*PROMPT A:* List every stage role the Alma Cuervo biography names her as playing.

*SOURCE DOCUMENT:*
####
- Cuervo in a.k.a. Pablo (1984)
- Born: August 13, 1951 (age 75) Tampa, Florida, U.S.
- Education: Tulane University
- Occupations: Actress, singer

= Alma Cuervo =

American stage actress and singer

Alma Cuervo (born August 13, 1951) is an American stage actress and singer, who has also performed in film and television.

== Career ==

Born in Tampa, Florida on August 13, 1951, Cuervo is a graduate of Tulane University. She starred in the role of Madame Morrible in the first national tour of Wicked. She replaced Carole Shelley on March 8, 2006. She left the role on January 14, 2007, to star in the first national tour of My Fair Lady. She was replaced by Barbara Tirrell. After My Fair Lady, she returned to the tour of Wicked from November 14, 2007, through July 14, 2008, and was replaced by Myra Lucretia Taylor. In 2011, she originated the role of Hilary in Susan Charlotte's The Shoemaker, directed by Antony Marsellis and co-starring Danny Aiello and Lucy Devito. In 2015, she originated the role of Gloria Estefan's grandmother, Consuelo, in the Broadway musical On Your Feet! Other theater credits include Beauty and the Beast, Cabaret, Dancing at Lughnasa, Once in a Lifetime and as Ida Straus in the Tony Award-winning musical, Titanic (original cast). She also played Cinderella’s Stepmother/Granny/Giant’s Wife in Into the Woods in a 25th anniversary co-production between Baltimore's Center Stage and Westport Country Playhouse.
In July 2023 she originated the role of Ana Sofia in the Leeds Playhouse production of In Dreams, a new musical written by David West Read (Schitt’s Creek, & Juliet) and directed by Luke Sheppard (& Juliet, In The Heights), based on the music of Roy Orbison.
####
*DATA TO USE:*
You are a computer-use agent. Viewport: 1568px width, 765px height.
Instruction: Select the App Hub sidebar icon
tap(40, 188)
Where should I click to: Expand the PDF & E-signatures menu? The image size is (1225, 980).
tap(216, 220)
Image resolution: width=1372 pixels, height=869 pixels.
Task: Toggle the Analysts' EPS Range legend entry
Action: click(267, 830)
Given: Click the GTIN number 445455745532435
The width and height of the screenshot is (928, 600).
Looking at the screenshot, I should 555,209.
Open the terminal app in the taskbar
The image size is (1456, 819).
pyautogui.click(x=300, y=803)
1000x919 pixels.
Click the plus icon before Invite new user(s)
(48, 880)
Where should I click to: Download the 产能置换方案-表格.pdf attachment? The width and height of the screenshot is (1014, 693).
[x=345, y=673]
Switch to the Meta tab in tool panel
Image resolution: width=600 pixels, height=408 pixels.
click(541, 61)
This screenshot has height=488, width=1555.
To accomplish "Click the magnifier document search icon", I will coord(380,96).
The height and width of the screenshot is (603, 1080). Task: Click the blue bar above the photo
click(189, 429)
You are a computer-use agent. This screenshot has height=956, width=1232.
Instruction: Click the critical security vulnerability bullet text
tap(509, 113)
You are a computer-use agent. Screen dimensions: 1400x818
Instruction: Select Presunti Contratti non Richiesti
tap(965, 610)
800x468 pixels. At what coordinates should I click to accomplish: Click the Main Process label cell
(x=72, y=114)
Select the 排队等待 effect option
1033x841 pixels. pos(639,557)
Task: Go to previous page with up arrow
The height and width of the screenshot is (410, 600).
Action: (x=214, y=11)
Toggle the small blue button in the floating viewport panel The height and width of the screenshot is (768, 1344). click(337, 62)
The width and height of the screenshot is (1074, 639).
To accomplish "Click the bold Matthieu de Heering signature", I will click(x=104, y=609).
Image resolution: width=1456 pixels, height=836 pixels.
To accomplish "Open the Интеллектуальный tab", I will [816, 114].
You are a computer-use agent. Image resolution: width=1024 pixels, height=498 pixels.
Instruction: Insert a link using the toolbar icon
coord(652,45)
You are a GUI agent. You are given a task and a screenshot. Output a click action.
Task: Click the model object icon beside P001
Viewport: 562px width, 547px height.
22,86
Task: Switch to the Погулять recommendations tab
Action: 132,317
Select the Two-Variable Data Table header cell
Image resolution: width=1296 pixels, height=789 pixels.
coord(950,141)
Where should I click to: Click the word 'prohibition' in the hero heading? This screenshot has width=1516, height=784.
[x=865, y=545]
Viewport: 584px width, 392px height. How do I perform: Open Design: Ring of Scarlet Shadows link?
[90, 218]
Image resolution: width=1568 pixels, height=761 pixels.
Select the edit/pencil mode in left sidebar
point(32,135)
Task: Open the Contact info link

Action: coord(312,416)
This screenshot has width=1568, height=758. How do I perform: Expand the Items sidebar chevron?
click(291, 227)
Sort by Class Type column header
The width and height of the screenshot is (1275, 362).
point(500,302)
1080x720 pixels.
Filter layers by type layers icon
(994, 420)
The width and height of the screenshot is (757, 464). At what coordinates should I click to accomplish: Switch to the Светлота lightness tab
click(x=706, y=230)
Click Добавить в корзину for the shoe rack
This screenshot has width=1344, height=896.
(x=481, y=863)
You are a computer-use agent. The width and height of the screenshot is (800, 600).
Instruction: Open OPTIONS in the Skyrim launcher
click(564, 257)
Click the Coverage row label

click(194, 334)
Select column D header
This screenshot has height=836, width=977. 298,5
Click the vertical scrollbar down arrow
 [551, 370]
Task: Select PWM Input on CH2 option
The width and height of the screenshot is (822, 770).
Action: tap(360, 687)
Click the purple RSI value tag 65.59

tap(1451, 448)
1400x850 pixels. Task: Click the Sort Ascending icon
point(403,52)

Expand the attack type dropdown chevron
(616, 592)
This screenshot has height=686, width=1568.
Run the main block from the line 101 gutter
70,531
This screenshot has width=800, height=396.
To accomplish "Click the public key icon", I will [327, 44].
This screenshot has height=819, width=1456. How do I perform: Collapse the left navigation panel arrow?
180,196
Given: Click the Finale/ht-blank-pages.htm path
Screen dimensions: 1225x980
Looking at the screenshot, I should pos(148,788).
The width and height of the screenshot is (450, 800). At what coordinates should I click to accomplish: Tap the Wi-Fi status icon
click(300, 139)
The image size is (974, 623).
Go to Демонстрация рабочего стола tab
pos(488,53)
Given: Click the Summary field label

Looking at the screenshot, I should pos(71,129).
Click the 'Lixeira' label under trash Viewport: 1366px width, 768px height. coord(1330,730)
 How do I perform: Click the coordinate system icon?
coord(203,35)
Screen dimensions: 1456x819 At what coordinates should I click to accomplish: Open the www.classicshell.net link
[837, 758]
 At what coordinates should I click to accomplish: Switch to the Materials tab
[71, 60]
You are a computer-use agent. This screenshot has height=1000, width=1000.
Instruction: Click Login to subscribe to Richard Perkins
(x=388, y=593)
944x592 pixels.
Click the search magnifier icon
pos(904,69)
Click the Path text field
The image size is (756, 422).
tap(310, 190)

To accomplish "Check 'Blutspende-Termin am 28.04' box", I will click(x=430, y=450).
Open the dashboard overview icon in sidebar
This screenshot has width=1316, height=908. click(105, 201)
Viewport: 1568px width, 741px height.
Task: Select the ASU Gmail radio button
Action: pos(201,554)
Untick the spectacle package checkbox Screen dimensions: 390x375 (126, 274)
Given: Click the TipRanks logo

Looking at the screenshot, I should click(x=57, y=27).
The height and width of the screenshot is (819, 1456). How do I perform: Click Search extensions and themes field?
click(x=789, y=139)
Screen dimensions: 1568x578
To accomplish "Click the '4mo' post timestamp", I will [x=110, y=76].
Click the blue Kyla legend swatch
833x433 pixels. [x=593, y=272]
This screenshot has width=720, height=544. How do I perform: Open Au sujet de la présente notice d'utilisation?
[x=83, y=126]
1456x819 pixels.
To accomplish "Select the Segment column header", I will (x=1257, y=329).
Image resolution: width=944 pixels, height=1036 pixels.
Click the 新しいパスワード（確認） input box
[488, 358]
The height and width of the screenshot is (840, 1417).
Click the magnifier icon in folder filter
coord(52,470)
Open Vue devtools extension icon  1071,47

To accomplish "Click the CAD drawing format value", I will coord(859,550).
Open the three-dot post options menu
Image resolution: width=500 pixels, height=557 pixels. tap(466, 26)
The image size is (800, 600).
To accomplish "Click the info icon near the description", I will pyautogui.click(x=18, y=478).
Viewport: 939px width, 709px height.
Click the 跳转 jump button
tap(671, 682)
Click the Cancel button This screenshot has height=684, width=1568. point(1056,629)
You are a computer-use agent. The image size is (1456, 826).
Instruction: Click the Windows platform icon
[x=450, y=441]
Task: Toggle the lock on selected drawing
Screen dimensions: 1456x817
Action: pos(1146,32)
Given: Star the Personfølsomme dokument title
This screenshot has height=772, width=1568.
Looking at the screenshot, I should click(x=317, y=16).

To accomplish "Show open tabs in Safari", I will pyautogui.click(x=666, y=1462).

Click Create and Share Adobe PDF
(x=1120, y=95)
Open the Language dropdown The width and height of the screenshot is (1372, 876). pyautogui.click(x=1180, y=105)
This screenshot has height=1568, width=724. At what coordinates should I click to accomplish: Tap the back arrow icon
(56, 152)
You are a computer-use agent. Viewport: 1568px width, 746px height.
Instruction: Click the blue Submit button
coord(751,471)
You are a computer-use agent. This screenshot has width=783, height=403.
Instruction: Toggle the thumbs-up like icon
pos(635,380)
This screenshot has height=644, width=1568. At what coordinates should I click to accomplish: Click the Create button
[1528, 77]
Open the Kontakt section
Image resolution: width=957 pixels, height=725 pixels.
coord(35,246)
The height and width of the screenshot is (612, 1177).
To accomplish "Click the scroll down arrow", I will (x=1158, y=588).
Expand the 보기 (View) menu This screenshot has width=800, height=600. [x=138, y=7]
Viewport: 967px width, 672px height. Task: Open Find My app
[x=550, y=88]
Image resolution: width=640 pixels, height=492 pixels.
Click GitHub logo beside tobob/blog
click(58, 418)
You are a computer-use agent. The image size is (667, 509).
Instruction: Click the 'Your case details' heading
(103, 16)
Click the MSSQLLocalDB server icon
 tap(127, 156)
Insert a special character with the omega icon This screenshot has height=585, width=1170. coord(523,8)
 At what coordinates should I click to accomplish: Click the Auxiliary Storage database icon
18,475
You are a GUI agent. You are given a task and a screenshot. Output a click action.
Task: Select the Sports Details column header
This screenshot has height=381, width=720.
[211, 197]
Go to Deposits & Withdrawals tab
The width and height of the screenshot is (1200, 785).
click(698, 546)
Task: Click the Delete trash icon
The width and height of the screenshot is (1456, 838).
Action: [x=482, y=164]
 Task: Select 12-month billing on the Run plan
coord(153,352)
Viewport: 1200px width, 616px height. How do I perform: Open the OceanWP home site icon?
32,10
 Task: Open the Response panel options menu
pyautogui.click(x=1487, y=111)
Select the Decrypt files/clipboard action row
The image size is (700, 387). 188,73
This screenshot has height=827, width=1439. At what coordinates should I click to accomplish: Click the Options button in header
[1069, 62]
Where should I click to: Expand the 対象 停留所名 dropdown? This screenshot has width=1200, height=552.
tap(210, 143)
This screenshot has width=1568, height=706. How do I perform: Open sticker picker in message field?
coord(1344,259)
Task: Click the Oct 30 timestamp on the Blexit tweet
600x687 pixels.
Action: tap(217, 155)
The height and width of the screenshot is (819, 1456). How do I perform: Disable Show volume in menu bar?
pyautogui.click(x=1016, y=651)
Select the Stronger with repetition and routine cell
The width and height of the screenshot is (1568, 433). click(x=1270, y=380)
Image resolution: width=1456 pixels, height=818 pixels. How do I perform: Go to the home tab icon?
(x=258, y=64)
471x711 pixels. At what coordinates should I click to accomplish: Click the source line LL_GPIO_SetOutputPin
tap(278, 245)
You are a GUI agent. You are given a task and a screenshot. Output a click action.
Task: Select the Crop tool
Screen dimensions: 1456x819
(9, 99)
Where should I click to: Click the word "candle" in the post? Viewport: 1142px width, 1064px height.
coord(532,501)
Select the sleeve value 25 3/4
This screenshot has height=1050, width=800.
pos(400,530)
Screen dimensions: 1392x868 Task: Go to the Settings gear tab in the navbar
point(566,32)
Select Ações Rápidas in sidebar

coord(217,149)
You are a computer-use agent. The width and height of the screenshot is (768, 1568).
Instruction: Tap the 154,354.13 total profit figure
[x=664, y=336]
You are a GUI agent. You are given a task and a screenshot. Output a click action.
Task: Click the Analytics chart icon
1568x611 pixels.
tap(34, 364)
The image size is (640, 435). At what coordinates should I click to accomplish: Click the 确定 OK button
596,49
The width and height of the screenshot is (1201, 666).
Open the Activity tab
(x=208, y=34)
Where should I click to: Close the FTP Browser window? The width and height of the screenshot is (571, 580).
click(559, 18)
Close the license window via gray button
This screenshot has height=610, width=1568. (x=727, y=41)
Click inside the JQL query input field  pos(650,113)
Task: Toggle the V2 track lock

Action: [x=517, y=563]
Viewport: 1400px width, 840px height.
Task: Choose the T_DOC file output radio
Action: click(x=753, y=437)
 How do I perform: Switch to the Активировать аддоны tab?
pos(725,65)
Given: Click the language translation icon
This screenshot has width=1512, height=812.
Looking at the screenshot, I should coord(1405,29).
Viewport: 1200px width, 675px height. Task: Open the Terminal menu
####
*PROMPT B:* In the listing, replace "screenshot" with "capture" in the lines starting at the one containing "Task: Go to previous page with up arrow" and ending at the one containing "will [816, 114].", and return only those lines.

*FINISHED ANSWER A:*
- Madame Morrible
- Hilary
- Consuelo
- Ida Straus
- Cinderella’s Stepmother/Granny/Giant’s Wife
- Ana Sofia

*FINISHED ANSWER B:*
Task: Go to previous page with up arrow
The height and width of the capture is (410, 600).
Action: (x=214, y=11)
Toggle the small blue button in the floating viewport panel The height and width of the capture is (768, 1344). click(337, 62)
The width and height of the capture is (1074, 639).
To accomplish "Click the bold Matthieu de Heering signature", I will click(x=104, y=609).
Image resolution: width=1456 pixels, height=836 pixels.
To accomplish "Open the Интеллектуальный tab", I will [816, 114].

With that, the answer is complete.